**Work required**
Nothing is needed except the lines below that run from the one with "Open QQ类签到 menu" through the one with "Given: Click the share arrow icon", repeated exactly.

————————

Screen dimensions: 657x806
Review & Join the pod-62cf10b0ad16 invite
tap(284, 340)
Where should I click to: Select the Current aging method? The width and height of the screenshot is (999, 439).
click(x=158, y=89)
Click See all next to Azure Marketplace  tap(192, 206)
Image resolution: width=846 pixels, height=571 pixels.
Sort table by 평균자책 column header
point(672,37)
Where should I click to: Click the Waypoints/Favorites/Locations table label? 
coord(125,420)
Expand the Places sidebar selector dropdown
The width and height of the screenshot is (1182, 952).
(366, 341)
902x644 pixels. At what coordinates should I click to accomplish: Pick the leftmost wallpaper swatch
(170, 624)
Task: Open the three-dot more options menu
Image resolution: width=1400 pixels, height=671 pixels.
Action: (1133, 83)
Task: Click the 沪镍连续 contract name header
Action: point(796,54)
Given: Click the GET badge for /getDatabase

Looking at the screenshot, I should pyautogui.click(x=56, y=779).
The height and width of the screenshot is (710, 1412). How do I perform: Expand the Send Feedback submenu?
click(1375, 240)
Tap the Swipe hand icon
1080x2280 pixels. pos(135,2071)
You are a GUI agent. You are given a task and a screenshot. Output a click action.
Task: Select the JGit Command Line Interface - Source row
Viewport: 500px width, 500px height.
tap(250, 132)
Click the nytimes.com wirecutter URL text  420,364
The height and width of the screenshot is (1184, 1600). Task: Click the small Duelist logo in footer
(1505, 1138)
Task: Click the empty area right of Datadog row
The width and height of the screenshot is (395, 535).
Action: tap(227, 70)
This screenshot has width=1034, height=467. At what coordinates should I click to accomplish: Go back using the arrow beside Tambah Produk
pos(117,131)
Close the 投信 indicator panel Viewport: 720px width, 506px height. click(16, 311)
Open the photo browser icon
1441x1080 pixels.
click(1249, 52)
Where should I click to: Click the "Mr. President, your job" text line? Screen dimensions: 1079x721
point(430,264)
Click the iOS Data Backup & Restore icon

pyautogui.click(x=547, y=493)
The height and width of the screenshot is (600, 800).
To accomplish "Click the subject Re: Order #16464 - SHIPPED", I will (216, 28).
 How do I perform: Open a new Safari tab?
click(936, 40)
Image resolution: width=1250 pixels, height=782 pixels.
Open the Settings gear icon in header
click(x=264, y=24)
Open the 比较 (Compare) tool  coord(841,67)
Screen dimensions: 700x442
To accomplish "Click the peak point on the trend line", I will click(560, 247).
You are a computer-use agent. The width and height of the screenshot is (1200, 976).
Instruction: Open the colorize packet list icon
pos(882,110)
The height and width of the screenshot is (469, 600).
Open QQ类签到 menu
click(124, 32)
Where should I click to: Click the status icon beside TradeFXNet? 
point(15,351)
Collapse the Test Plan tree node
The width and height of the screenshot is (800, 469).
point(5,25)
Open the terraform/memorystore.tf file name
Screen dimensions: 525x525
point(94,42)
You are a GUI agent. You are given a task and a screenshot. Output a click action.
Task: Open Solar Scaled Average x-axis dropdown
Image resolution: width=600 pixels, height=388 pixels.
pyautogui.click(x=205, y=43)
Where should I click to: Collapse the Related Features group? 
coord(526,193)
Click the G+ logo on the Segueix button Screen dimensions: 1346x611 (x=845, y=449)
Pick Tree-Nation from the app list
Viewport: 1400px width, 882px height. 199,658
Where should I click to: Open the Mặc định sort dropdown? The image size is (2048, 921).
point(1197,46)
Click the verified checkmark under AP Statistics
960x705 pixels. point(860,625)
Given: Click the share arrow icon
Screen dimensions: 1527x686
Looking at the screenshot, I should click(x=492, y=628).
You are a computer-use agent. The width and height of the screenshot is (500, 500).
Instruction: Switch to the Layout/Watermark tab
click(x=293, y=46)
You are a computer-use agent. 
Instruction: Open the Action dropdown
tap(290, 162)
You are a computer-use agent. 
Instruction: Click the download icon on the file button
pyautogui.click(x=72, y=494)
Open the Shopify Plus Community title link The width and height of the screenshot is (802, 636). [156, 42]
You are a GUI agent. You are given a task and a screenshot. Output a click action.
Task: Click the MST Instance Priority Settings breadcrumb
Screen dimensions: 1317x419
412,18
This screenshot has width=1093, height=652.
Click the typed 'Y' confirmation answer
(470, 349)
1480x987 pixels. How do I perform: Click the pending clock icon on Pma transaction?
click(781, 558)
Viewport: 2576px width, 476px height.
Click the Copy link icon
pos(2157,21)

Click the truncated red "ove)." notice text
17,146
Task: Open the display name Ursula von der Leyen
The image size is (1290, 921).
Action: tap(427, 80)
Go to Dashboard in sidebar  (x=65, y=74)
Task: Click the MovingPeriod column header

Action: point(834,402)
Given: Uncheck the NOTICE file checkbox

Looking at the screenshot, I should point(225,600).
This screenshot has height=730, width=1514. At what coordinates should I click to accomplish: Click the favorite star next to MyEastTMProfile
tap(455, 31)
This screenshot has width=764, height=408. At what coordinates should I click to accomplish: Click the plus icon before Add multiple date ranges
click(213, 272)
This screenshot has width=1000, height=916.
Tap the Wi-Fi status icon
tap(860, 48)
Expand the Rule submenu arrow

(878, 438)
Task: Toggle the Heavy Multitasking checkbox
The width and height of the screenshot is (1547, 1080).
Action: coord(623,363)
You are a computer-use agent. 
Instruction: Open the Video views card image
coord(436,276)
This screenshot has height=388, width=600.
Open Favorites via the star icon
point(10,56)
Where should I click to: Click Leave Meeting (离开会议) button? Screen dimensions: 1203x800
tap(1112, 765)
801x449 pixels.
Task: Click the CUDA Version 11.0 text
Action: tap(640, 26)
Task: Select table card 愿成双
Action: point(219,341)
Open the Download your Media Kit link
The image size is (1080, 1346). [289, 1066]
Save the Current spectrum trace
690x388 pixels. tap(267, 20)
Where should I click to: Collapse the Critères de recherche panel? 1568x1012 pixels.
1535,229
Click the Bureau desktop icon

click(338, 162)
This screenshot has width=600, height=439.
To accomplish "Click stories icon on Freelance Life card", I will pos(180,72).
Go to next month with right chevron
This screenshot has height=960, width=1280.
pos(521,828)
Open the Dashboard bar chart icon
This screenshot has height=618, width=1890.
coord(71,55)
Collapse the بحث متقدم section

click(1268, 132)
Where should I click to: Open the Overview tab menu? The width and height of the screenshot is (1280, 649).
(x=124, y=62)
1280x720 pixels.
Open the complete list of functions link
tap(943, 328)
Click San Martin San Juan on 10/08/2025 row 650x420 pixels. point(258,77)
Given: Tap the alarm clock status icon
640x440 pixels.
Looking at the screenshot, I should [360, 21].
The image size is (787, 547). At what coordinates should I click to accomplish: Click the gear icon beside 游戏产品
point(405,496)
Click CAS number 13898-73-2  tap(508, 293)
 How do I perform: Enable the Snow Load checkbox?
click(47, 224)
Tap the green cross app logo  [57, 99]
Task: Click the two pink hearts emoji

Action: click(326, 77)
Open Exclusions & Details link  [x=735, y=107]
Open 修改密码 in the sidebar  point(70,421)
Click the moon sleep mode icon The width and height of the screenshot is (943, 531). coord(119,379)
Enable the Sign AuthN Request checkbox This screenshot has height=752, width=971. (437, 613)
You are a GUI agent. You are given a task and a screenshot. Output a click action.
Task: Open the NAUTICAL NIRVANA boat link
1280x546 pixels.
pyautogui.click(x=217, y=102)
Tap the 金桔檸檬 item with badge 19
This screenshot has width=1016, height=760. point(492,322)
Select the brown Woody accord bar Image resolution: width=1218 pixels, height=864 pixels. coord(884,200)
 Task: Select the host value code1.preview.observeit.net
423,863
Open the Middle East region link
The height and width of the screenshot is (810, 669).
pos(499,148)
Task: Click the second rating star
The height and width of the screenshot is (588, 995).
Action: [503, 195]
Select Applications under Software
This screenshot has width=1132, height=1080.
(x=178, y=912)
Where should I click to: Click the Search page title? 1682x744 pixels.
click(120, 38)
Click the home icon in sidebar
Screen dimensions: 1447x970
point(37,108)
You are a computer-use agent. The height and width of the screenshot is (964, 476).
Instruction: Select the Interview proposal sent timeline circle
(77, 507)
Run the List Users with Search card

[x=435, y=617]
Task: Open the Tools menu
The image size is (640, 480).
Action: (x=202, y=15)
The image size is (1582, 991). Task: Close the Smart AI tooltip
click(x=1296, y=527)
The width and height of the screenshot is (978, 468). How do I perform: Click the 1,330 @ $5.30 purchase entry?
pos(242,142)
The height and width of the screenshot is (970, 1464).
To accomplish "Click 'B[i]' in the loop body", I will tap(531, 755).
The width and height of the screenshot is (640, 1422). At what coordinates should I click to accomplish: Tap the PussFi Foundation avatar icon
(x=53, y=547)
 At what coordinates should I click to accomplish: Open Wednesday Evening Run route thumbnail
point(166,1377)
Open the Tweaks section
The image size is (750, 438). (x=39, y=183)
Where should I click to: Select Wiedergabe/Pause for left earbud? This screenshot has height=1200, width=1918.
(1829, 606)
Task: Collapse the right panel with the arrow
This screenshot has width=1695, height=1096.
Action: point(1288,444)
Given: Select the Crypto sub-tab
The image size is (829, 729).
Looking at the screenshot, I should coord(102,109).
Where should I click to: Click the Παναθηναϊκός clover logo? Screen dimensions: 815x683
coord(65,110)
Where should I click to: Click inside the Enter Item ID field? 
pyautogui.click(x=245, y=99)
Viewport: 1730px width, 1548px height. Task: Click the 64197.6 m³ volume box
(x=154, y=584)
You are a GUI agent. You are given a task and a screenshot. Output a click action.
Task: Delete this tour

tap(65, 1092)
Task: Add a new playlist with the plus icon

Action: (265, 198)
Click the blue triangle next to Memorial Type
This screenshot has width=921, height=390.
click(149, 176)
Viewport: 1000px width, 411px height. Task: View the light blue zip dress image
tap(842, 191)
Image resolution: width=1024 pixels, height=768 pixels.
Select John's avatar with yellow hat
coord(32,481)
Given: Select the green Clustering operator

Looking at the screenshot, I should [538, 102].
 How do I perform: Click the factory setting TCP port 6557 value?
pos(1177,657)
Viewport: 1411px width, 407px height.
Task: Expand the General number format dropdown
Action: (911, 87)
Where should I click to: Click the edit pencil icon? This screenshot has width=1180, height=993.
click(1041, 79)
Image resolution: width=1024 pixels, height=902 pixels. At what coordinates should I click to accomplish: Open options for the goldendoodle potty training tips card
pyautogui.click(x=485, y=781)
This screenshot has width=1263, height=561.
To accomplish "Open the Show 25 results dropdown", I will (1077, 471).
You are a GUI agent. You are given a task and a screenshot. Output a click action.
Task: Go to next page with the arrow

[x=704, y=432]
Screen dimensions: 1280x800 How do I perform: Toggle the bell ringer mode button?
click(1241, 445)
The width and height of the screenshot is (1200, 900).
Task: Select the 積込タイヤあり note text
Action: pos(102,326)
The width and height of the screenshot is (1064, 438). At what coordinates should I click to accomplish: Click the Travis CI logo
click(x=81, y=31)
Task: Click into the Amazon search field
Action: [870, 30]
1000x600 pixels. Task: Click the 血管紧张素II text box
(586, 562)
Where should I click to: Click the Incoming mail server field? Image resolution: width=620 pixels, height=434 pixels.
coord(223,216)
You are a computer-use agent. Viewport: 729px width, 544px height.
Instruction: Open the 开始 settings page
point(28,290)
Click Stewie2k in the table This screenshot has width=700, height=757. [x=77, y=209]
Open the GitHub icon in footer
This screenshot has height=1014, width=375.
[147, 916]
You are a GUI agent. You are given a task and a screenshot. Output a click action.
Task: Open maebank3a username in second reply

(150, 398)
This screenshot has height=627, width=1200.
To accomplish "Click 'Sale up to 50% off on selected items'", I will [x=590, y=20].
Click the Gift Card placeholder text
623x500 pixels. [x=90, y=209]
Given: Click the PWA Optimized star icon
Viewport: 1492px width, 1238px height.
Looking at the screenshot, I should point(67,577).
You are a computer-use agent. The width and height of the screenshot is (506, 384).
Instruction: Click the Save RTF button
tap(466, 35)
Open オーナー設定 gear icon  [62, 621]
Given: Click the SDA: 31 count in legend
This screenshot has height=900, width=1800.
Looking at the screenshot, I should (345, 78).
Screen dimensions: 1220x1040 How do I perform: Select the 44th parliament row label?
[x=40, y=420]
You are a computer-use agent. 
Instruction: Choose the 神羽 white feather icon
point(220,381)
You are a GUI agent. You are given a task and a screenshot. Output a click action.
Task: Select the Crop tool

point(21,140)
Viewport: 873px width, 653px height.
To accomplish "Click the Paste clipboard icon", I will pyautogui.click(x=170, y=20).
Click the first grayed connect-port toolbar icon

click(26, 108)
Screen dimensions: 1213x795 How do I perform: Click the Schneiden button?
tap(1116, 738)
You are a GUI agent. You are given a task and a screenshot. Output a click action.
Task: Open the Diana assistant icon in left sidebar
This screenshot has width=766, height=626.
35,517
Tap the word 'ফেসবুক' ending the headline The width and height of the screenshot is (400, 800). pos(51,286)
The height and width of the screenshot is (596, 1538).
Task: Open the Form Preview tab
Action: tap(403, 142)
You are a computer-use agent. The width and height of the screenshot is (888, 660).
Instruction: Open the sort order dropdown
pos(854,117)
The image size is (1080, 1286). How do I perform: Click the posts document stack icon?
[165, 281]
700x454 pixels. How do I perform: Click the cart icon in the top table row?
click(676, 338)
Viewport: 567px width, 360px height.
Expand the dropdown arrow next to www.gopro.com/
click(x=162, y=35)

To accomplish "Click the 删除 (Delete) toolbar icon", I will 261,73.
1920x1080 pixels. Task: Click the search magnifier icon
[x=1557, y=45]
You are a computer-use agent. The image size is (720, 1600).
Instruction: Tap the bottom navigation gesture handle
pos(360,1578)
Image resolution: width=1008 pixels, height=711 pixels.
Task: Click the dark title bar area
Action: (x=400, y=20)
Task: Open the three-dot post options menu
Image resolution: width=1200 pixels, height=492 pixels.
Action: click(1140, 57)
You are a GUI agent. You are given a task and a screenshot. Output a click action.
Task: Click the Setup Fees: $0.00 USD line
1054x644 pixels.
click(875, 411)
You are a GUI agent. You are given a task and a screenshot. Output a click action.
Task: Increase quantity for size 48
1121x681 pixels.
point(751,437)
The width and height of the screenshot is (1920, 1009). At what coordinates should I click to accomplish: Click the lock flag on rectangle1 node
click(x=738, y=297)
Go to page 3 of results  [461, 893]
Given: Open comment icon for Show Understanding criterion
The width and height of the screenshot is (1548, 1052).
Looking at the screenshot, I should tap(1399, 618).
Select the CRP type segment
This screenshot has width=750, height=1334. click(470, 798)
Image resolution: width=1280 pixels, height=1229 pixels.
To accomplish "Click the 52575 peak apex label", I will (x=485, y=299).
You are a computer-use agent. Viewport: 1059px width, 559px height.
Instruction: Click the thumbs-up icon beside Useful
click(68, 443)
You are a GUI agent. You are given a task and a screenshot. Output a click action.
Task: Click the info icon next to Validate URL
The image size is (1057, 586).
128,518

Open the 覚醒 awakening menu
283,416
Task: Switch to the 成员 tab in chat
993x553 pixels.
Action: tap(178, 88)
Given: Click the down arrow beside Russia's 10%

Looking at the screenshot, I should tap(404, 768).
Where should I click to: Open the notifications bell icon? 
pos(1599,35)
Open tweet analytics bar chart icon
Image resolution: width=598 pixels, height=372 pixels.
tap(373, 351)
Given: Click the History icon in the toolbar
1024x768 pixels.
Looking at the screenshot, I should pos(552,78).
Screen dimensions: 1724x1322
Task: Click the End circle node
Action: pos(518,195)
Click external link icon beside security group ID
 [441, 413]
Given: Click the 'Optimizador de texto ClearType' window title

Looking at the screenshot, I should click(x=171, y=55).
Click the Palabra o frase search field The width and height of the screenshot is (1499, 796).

————————

**The answer**
Open QQ类签到 menu
click(124, 32)
Where should I click to: Click the status icon beside TradeFXNet? 
point(15,351)
Collapse the Test Plan tree node
The width and height of the screenshot is (800, 469).
point(5,25)
Open the terraform/memorystore.tf file name
Screen dimensions: 525x525
point(94,42)
You are a GUI agent. You are given a task and a screenshot. Output a click action.
Task: Open Solar Scaled Average x-axis dropdown
Image resolution: width=600 pixels, height=388 pixels.
pyautogui.click(x=205, y=43)
Where should I click to: Collapse the Related Features group? 
coord(526,193)
Click the G+ logo on the Segueix button Screen dimensions: 1346x611 (x=845, y=449)
Pick Tree-Nation from the app list
Viewport: 1400px width, 882px height. 199,658
Where should I click to: Open the Mặc định sort dropdown? The image size is (2048, 921).
point(1197,46)
Click the verified checkmark under AP Statistics
960x705 pixels. point(860,625)
Given: Click the share arrow icon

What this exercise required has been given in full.